CRISPR RNA transcripts in P. aeruginosa have a distinctive structure, in which mushroom shaped loops of RNA surround “spacer” segments containing the genetic material from a past invader. Doudna’s team found that as the Csy4 enzyme interacts with different fragments of these transcripts, it grips and cleaves at the base of each loop.
After crystallizing Csy4 in combination with a small fragment of CRISPR RNA, the team examined the atomic-level structure of this complex to determine the molecular details of how Csy4 binds and cleaves. The researchers then systematically made small mutations to Csy4, as well as to the CRISPR RNA, to see how these changes affected Csy4’s function.
Other labs have reported the structures of analogous CRISPR-dicing enzymes from different bacterial species, but this is the first time researchers have obtained molecular details of the complex that such an enzyme makes with CRISPR RNA.
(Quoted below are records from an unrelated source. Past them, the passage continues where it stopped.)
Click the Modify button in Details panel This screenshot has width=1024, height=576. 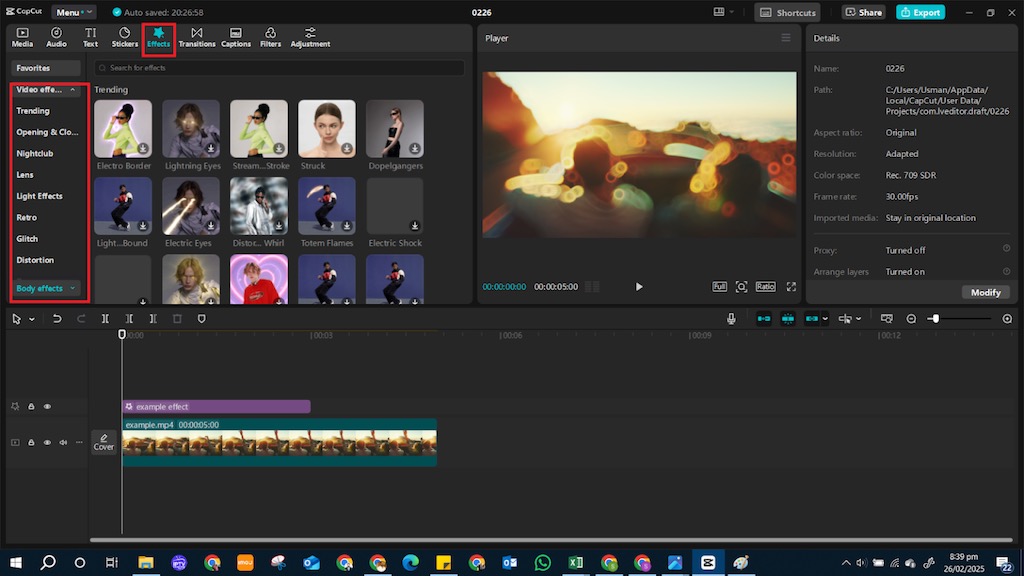coord(985,292)
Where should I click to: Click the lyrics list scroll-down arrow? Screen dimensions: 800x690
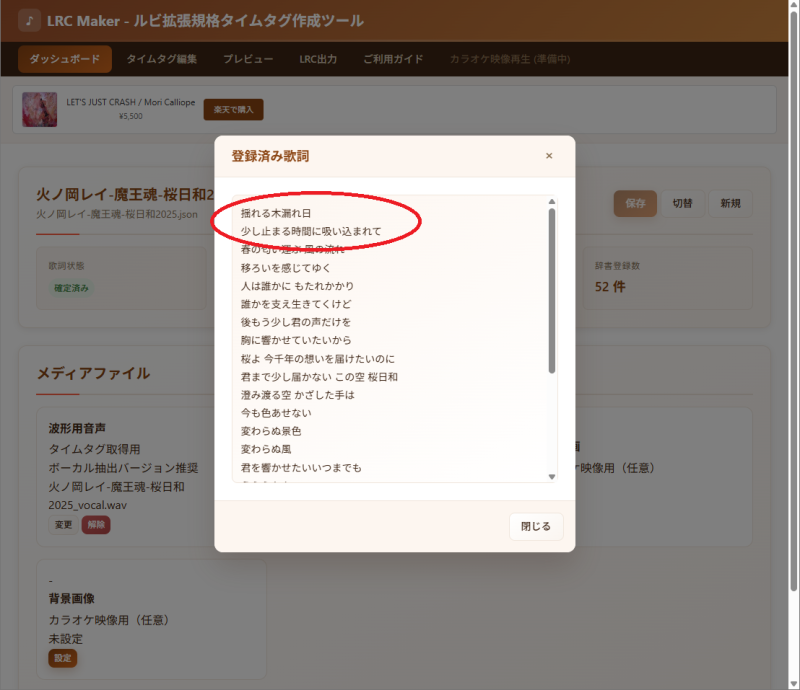pos(551,476)
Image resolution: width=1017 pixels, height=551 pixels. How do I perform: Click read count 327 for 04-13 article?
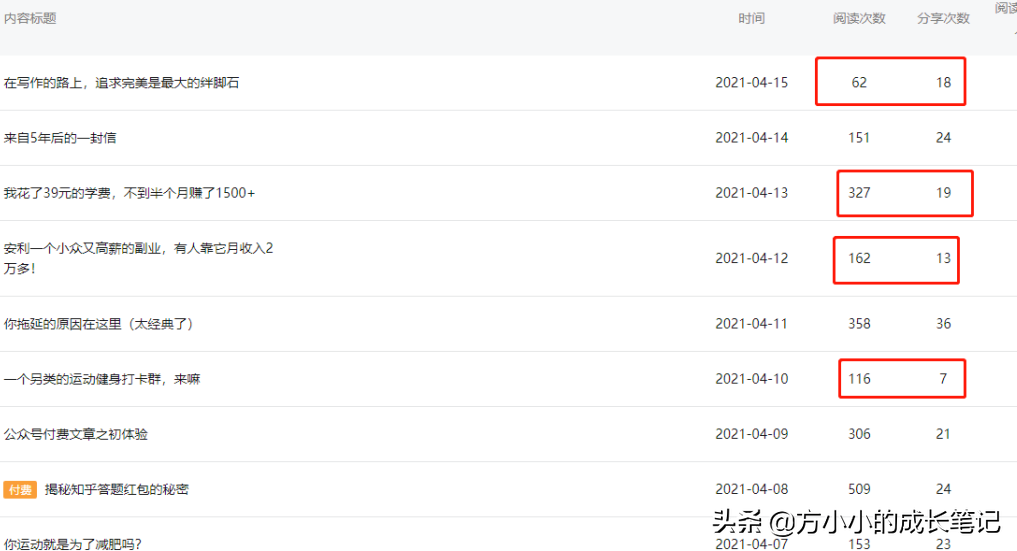[859, 193]
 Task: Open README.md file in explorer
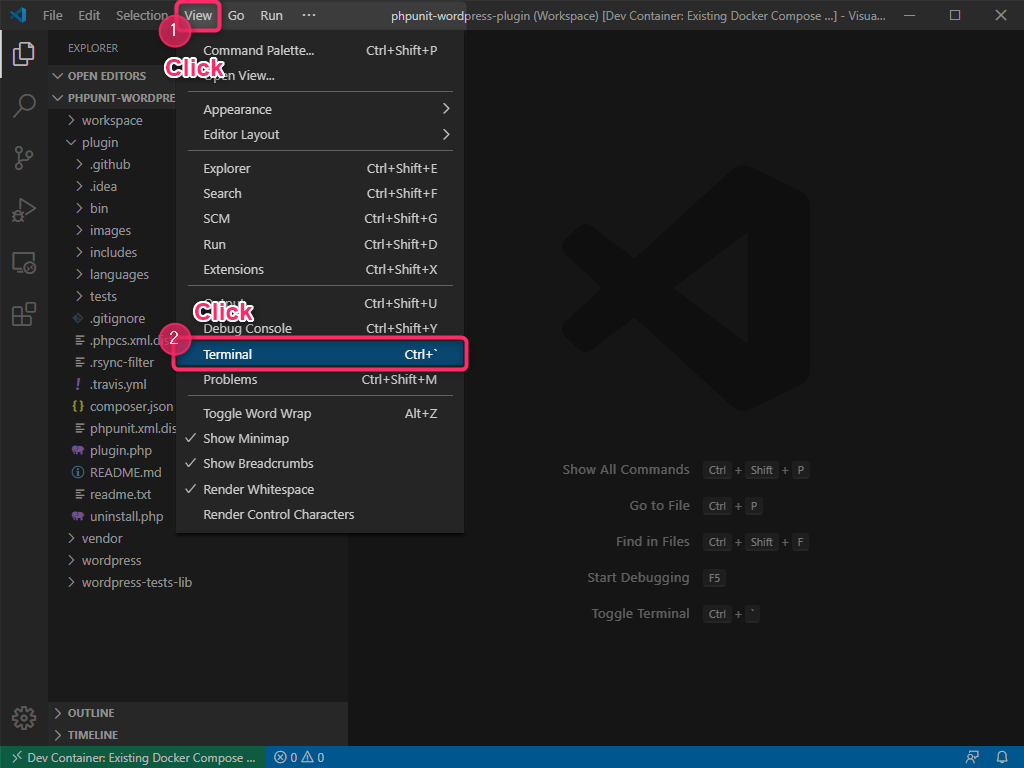(x=125, y=472)
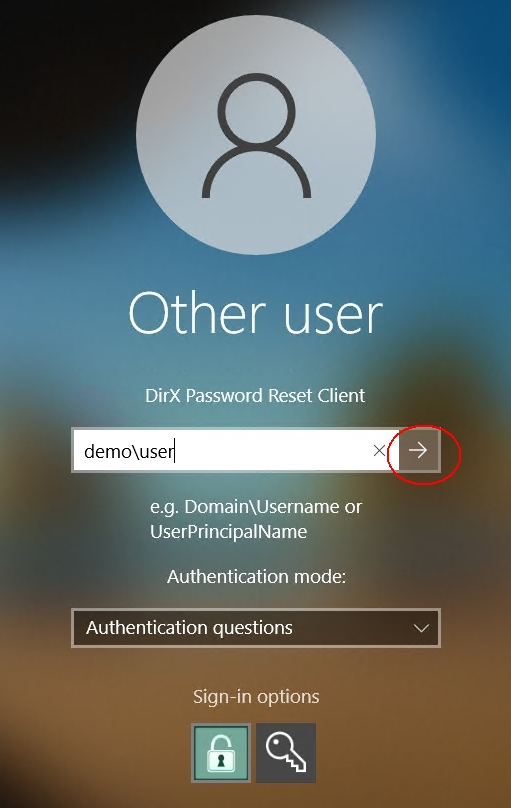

“We’d now like to know more about what happens after Csy4 cleaves CRISPR RNA into these functional segments,” says Doudna. It appears that Csy4 doesn’t let go, but remains bound to one of the segments it has cut free. Work in other bacteria suggests that the remaining CRISPR-linked helper genes code for a large, invader-gene-disposal complex. “Our evidence so far hints that Csy4 plays a role in bringing its RNA segment into this larger complex,” Doudna says.
In any event, she adds, knowing the details of how Csy4 binds to CRISPR RNA allows researchers to think seriously about engineering such enzymes to recognize any target RNA of interest, for therapeutic purposes.
The CRISPR gene-silencing system works with molecules that have no natural function in humans, and thus would seem less likely to cause unwanted side effects than therapies that rely on gene-silencing mechanisms that operate in healthy human cells. “It would be exciting to find a new mechanism of gene silencing that doesn’t involve our built-in RNA-interference machinery,” says Doudna.